Recognizing and monitoring manipulation actions

by Tom Murray, Michael Pfeiffer, Suchi Saria, and Andreas Andreou

In this part of the project we were discussing and implementing methods to recognize and monitor manipulation actions from vision, using the low-level detectors developed by the other members of the project. The goal was to translate the verbal script for the activity into a probabilistic graphical model that could infer the most likely observed actions, deal with uncertainties in the feature detectors, and output the estimated progress in the sequence of manipulation actions, so that the next instruction could be displayed online.

We discussed various options and decided that the best suited model for this task would be a Hierarchical Hidden Markov Model (HHMM) (Fine et al. 1998). A HHMM extends the classical Hidden Markov Model for inference on time series data. An HMM is a graphical model characterized by a temporal sequence of hidden states, in which the next state depends only on the previous state, but not on the entire previous history. Every hidden state has an observation model, which gives a probability distribution over observable inputs. The main difference for HHMMs is that they use a nested structure, in which every state corresponds to a HHMM itself, i.e. a state in a lower level of the hierarchy produces a sequence of observation, whereas higher level states produce sequences of low-level sequences and so on.

This structure is ideally suited to the task, because we assume that longer activities can be split up into a sequence of steps, and those steps can be split up into a series of sub-steps corresponding to the low-level activities that the vision algorithms can detect. Steps of activities would correspond to high-level states, whereas low-level states would correspond to the execution of sub-steps. If input arrives frame-by-frame from the vision systems, we can introduce a further level of hierarchy, which takes into account that every recognized action has a characteristic duration. A HHMM model can therefore infer in which step of the activity sequence a person is, and whether the performed sequence of low-level actions follows the desired script.

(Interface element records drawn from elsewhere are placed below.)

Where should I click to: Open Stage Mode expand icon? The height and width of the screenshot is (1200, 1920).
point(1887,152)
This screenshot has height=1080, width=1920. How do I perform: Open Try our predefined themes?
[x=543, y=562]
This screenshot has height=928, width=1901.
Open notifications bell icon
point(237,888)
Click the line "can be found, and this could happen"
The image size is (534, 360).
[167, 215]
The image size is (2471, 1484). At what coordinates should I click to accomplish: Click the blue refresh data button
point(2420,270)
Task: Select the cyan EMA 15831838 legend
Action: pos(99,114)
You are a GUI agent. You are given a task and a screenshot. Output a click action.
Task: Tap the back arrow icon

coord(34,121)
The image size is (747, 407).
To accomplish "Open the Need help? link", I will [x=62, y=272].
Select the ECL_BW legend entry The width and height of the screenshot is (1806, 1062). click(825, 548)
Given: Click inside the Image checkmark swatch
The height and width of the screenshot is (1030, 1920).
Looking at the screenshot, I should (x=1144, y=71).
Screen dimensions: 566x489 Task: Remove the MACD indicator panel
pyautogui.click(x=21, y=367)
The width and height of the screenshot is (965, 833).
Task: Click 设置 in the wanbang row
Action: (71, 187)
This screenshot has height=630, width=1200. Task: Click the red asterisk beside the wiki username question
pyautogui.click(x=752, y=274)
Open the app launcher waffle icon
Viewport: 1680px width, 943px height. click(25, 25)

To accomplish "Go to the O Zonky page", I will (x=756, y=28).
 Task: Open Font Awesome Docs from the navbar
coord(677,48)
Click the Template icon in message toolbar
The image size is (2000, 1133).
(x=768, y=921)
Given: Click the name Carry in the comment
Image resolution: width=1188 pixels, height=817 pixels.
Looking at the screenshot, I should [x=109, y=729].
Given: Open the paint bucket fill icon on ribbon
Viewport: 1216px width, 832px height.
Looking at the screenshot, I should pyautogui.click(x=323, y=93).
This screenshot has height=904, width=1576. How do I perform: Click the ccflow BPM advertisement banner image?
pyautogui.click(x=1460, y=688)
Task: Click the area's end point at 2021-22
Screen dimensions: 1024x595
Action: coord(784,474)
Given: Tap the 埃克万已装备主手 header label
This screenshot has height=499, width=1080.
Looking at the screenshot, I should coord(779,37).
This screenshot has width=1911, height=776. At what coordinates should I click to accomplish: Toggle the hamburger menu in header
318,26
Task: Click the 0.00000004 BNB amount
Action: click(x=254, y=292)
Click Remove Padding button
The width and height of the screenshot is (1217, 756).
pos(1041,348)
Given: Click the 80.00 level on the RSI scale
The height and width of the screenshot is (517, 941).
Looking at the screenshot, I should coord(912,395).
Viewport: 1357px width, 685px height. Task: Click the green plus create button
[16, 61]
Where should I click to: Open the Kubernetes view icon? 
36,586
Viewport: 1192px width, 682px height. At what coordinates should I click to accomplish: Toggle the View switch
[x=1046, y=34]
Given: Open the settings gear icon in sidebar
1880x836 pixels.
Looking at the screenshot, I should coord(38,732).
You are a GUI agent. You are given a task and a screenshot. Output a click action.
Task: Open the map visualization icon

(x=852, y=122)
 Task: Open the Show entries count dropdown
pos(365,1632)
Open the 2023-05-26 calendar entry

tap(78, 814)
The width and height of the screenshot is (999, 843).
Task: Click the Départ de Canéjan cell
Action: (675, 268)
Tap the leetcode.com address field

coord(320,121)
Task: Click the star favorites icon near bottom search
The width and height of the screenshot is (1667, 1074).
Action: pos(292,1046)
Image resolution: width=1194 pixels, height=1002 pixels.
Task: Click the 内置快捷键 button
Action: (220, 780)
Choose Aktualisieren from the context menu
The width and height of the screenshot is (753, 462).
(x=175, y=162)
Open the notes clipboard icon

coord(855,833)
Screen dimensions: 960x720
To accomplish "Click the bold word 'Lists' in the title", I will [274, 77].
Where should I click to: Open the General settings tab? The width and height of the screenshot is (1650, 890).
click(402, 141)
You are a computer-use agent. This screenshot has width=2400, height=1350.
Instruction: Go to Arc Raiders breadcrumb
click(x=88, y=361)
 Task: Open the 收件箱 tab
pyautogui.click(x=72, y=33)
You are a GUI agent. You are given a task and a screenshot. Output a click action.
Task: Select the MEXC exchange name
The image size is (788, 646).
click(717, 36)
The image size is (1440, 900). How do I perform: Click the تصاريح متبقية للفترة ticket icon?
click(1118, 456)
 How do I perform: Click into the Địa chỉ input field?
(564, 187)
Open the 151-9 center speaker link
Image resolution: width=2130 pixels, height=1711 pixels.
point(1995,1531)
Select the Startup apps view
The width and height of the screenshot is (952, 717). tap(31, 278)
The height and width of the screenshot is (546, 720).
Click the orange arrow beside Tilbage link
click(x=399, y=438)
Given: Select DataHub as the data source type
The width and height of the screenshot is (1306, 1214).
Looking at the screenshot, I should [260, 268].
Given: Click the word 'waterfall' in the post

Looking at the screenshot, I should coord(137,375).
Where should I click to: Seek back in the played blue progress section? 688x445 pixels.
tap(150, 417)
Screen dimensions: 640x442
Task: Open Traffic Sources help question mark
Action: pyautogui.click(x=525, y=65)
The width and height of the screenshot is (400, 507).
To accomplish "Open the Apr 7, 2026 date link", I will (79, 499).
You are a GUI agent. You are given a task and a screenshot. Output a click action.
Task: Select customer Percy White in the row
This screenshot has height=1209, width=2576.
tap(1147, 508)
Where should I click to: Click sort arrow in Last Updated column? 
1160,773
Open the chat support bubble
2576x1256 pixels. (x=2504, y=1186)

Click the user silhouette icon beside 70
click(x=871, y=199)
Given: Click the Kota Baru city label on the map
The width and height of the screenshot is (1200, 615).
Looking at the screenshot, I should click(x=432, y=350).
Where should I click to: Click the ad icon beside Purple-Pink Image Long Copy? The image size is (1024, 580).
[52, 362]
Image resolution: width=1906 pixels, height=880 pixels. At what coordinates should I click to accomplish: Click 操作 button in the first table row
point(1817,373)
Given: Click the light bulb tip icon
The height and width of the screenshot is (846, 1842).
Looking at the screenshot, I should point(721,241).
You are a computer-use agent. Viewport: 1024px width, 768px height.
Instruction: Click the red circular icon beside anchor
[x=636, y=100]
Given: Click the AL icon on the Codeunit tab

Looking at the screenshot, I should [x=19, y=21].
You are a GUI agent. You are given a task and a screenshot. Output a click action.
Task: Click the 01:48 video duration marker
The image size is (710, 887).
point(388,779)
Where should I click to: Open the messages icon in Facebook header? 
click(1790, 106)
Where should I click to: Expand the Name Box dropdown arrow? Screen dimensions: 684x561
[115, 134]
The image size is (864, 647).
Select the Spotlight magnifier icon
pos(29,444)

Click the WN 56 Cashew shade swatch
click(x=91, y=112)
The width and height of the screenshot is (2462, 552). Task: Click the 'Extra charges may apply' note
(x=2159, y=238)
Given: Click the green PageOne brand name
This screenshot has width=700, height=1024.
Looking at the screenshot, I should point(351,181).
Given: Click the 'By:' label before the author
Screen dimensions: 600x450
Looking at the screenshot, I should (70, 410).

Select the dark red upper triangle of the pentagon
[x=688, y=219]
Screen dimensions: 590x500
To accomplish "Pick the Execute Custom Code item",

We defined a model, as shown in the following figure:

HHMM illustration

This model has steps on the high level, sub-steps one level below, and a third level of hierarchy where every sub-step is characterized by a combination of Tool, Action and Object. Finally these states gives rise to a number of observations at the lowest level of the hierarchy. This is where the input from visual feature detectors feeds in. There are also termination states F_SS and F_X which indicate to the level above that a sequence has finished, and returns control to the next higher layer.

The advantage of such model is that it is general enough to model a wide variety of manipulation actions, and in particular, such a model can be learned with an extension of the Baum-Welch algorithm, given enough training data. It would also allow to model or learn alternative plans from observations, e.g. if a person decides to not stick to the script, but nevertheless manages to complete the task. The abstraction level of Tools/Actions/Objects? makes this easier, since only this triplet has to be recognized from the visual observations, which reduces the state-space for possible alternative plans, and also allows the re-use of observation models learned for a combination of the three variables. A further advantage is that this additional abstraction level allows for an almost seamless integration of additional sensors, e.g. if ultra-sound or neuromorphic vision sensors, or classifiers for hand trajectories are included to allow a more reliable recognition of the action sequence.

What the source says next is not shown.